Je n'ai pas à prendre la défense de ce gouvernement ; je ne pense pas que ma personnalité ait assez d'importance pour qu'elle puisse apprécier et juger les actes de l'empereur et ceux de son gouvernement ; je laisse ce soin à l'histoire. Mais si la France impériale a pu être assimilée au bas-empire romain, je me permettrai de dire que ce bas-empire romain a connu des empereurs qui étaient dignes d'une meilleure époque.

D'autres attribuent les malheurs de la France au suffrage universel ; eh bien, quoique ce suffrage universel soit en France un suffrage ignorant, je suis d'avis qu'il ne mérite pas les accusations qu'on dirige contre lui.

Pour accuser, il faut préciser. Que lui reproche-t-on ? Qu'a-t-il fait, depuis dix-huit ans qu'il existe en France ? Dans les divers plébiscites, la grande majorité des citoyens français s'est prononcée en faveur du gouvernement qu'il croyait être le gouvernement de la tranquillité et l'ordre.

Nous venons d'en voir deux exemples. Quelles sont les villes les plus à craindre au point de vue des bouleversements politiques ? Ce sont les grandes villes, les centres, comme Paris, Marseille. Or, dernièrement le gouvernement français actuel, que je considère, par comparaison avec d'autres, comme un gouvernement d'ordre, a obtenu dans ces deux villes une majorité considérable. C'est donc calomnier le suffrage universel que de venir dire. : C'est marcher au désordre, à la révolution que de confier au peuple entier le droit de nommer ses mandataires.

Et cependant le suffrage universel qui vient de donner des preuves de sagesse, je ne l'accepterai jamais que contraint, parce qu'il n'est pas basé sur la capacité intellectuelle.

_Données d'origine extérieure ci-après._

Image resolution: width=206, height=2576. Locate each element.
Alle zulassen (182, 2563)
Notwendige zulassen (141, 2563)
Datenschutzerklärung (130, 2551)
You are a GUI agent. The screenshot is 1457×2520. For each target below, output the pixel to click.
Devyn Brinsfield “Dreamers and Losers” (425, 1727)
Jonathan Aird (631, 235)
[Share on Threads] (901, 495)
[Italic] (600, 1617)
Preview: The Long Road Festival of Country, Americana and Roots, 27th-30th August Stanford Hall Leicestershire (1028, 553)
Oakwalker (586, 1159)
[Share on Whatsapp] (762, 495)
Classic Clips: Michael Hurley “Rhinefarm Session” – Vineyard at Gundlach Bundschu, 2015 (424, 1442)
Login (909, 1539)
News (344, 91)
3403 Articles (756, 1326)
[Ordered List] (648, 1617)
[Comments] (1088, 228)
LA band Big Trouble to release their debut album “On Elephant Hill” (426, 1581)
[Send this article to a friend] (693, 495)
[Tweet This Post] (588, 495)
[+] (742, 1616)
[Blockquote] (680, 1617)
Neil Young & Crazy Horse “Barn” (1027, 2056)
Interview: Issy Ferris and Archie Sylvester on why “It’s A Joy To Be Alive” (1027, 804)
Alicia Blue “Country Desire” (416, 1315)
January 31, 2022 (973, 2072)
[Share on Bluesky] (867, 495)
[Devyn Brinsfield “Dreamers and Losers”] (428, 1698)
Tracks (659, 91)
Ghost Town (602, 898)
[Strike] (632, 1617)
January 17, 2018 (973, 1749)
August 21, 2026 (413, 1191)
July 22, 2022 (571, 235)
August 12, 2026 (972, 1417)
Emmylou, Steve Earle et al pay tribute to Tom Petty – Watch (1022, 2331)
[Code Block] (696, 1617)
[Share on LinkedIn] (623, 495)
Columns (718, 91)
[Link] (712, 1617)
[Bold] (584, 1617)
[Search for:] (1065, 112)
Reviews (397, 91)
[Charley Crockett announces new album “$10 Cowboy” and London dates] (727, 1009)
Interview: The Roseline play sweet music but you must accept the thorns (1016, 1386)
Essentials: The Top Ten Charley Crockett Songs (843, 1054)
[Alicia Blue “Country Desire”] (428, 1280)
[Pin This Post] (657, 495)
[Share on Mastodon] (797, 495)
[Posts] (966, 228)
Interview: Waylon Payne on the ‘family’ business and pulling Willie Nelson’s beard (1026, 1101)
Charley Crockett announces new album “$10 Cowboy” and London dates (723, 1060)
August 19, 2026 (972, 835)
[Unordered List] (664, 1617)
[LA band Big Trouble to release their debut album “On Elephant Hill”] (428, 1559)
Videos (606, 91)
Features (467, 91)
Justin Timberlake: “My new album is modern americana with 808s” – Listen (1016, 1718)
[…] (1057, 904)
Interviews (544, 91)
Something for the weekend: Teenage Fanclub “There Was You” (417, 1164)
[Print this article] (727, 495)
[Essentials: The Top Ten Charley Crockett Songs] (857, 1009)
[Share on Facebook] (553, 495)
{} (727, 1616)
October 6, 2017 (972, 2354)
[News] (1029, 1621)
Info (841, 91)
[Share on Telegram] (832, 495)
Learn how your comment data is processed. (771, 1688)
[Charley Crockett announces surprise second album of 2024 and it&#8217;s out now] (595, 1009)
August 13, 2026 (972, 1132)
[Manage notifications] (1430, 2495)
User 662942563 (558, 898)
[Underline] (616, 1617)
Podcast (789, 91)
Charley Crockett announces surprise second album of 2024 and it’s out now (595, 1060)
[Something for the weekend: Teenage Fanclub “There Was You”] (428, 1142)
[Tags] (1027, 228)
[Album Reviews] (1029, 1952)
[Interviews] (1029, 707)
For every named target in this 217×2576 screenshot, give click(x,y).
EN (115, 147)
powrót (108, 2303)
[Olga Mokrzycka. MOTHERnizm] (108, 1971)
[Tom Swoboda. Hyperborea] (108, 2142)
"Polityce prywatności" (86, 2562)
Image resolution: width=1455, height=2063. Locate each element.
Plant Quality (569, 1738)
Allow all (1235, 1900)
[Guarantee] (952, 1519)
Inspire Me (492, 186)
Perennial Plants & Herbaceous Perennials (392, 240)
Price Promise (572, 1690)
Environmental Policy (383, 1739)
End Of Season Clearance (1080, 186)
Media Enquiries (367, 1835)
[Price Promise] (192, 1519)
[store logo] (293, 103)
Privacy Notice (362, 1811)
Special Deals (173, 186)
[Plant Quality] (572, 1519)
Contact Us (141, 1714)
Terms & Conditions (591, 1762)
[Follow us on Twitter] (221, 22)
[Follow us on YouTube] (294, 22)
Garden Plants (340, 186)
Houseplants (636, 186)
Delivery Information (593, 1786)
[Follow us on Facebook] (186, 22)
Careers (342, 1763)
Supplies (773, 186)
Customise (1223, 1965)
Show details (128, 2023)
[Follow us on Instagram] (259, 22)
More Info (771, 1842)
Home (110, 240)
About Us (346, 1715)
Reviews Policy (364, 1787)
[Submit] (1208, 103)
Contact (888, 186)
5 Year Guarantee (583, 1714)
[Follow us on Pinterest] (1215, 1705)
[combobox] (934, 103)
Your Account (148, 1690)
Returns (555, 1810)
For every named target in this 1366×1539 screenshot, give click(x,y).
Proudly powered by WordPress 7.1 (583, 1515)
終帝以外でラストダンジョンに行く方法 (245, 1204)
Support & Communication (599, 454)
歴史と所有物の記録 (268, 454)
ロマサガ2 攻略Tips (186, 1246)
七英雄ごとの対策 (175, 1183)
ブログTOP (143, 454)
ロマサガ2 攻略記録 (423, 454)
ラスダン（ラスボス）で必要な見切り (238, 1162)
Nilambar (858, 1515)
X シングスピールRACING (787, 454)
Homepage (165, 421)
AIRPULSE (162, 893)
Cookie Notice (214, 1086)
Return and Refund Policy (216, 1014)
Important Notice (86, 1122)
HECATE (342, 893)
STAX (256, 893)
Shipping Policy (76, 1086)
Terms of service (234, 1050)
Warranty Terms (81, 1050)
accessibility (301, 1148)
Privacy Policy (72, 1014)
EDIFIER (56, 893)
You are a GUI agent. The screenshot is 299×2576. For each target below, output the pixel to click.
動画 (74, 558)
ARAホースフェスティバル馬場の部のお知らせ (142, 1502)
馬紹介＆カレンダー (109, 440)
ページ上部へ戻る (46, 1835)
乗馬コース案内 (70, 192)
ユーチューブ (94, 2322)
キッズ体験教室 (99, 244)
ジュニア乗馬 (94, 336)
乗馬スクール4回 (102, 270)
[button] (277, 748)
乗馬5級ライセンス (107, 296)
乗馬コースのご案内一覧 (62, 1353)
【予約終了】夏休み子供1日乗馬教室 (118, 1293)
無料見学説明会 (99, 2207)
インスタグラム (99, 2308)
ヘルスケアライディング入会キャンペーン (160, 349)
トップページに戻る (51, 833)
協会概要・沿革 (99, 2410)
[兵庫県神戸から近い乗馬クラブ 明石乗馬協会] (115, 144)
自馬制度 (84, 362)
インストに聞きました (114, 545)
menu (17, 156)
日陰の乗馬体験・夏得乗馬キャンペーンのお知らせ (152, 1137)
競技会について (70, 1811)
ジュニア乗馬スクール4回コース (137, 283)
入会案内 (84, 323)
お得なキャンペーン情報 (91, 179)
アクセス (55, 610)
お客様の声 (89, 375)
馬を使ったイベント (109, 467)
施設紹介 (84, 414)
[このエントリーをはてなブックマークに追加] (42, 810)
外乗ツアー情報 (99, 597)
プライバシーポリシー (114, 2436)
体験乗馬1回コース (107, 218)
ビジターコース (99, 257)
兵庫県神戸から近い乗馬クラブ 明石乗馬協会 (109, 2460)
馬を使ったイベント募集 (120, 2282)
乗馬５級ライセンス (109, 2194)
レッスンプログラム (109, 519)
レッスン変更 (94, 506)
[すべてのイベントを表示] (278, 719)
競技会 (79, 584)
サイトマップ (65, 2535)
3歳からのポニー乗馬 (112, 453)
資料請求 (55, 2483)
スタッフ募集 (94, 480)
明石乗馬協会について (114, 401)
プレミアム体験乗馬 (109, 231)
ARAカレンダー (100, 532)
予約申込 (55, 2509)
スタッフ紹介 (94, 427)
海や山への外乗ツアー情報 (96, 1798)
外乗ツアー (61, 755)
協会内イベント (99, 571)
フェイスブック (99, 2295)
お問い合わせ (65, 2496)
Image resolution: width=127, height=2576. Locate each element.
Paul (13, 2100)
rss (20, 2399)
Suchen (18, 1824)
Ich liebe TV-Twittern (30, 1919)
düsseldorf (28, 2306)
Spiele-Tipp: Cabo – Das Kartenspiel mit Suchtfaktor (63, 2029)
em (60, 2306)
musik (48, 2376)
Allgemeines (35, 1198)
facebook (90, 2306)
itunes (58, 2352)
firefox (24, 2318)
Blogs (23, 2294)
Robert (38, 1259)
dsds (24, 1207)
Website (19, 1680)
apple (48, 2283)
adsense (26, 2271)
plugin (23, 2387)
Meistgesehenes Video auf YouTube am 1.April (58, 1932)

La vraie cause des malheurs de la France, ce n'est pas là qu'il faut la chercher, il faut monter plus haut ; c'est dans la démoralisation des races latines ; c'est dans le sensualisme, dans le matérialisme qui domine aujourd'hui les populations...

M. Bouvier. -... Et dans le jésuitisme !

M. Balisaux. - Ce chancre, soyez-en bien convaincus, nous ronge également ; ne nous le cachons pas, la dégénérescence nous atteint.

Si vous voulez avoir le secret de la supériorité du soldat prussien sur le soldat français, bornez-vous à consulter leurs sacs.

Dans le sac du soldat prussien, vous trouverez une Bible, vous trouverez des vêtements de première nécessité ; dans le sac du soldat français, des objets de luxe, des romans et des chansons grivoises...

Ce qu'il faut avant tout, messieurs, c'est moraliser, c'est instruire. (page 164) Décrétez bientôt, puisque vous êtes saisis de ce projet, la loi sur l'instruction obligatoire.

M. Bouvier. - Il faut commencer par la.

M. Balisaux. - Et, messieurs, qu'il me soit permis de le dire, malgré les malédictions qui vont tomber sur ma tête de la part de mon honorable collègue, M. Bouvier : maintenez dans l'école primaire cette atmosphère religieuse qui est pour moi d'une nécessité absolue, j'en demande pardon à mon honorable collègue. (Interruption.)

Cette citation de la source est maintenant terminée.